** start of Dataset records **

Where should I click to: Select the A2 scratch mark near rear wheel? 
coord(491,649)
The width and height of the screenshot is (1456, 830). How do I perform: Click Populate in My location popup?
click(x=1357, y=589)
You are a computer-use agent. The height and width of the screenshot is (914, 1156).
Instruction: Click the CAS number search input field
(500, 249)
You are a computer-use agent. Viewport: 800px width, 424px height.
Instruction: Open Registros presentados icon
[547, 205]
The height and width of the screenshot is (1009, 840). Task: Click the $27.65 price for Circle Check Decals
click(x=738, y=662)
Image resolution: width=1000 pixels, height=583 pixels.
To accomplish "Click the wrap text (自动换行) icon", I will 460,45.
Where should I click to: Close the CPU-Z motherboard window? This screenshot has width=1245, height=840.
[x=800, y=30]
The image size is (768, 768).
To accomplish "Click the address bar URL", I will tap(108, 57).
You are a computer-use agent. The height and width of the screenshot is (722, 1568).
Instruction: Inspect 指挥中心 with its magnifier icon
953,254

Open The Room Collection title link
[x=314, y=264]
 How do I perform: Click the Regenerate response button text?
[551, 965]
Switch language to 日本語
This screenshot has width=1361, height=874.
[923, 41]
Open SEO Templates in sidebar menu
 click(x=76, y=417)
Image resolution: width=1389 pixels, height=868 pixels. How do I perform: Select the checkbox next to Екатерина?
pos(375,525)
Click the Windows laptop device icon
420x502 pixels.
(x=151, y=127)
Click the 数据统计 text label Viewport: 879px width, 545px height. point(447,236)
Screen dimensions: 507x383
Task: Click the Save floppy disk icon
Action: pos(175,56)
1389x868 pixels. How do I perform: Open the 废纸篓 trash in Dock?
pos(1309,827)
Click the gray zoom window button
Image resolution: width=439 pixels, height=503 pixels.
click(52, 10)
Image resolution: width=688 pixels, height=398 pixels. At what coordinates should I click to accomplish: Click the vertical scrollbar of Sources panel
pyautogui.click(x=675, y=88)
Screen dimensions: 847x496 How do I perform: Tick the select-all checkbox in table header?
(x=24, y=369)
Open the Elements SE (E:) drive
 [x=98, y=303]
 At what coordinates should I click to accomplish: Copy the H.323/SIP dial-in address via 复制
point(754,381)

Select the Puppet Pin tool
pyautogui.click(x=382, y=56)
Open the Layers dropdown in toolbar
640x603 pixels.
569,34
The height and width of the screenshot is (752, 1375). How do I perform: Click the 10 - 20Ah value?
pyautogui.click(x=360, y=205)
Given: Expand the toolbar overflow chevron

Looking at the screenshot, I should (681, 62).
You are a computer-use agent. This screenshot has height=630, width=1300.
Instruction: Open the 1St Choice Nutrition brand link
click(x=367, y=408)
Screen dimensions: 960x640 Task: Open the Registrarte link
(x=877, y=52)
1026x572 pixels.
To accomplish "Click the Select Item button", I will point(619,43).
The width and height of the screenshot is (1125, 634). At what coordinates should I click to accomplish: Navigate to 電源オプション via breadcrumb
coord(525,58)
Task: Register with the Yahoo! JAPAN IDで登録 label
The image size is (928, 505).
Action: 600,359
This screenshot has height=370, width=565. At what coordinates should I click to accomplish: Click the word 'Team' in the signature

** end of Dataset records **

→ The request
Copy out each line above that contains the word "address", in full.

→ Completed exercise
To accomplish "Click the address bar URL", I will tap(108, 57).
 At what coordinates should I click to accomplish: Copy the H.323/SIP dial-in address via 复制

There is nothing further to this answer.